Why Is Breastfeeding So Hard?
- Chelsea Lactation & Postpartum Care

- Nov 5
- 2 min read

Sometimes I meet a new parent who says, exasperated, “I didn’t think it would be this hard!”
And it's not that she's lazy, that her body is broken, or that she's doing anything wrong - it's that the way we live today, the way we structure our lives and our society, means we've lost the community and shared knowledge that make this easier.
Of course it feels hard. She's just done something enormous - she's healing, her body is changing, and she's caring for a brand new person around the clock, all while trying to figure out something that she's probably never really seen done before.
She was never meant to do this alone.
We've lost the village
For most of human history, new parents were surrounded by helpers—people who could recognize a comfortable latch, offer a meal, and reassure them that what they were feeling was normal. Those quiet supports are what made breastfeeding possible and sustainable.
Today, we expect parents to learn from a few hours in the hospital, a handful of online articles, or late-night TikToks. We’ve replaced a village with a search bar—and then we wonder why it feels so isolating.
The hidden weight of expectations
There’s also the emotional layer. Many parents feel pressure to breastfeed “perfectly,” to do it exclusively, to love every moment. But very few people talk about the grief and frustration that come up when reality doesn’t match those expectations.
We’re taught to be capable and self-sufficient. Asking for help can feel like failure.
But breastfeeding isn't always intuitive — it's a skill, one that's learned over time, not mastered on day one.
What actually helps
So where do we start?
Here's what I've seen make a difference again and again:
Gentle, consistent support. A lactation consultant, postpartum doula, or a friend who knows how to listen can help you find your footing.
Small adjustments. Sometimes the fix is as simple as a different position or how you hold your baby when latching.
Permission to rest. Healing, bonding, and learning take time. It’s okay to slow down.
Honest conversations.
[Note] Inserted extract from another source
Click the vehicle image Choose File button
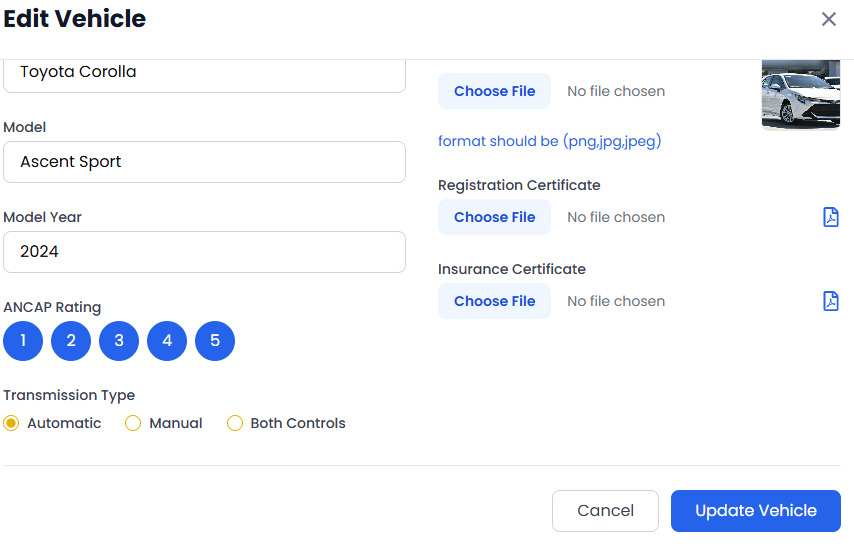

Share what’s really happening—especially with people who can support you without judgment.
Letting go of “should.” There’s no single right way to feed a baby. What matters is that both of you are nourished and cared for.
You’re allowed to ask for help
Breastfeeding isn’t easy because the system around you isn’t built to make it easy. You deserve guidance, encouragement, and time to figure it out.
If you’re struggling, please know that support is available—and that needing it doesn’t mean you’re failing. It means you’re human, and you care deeply about your baby - which is exactly the kind of parent your baby needs.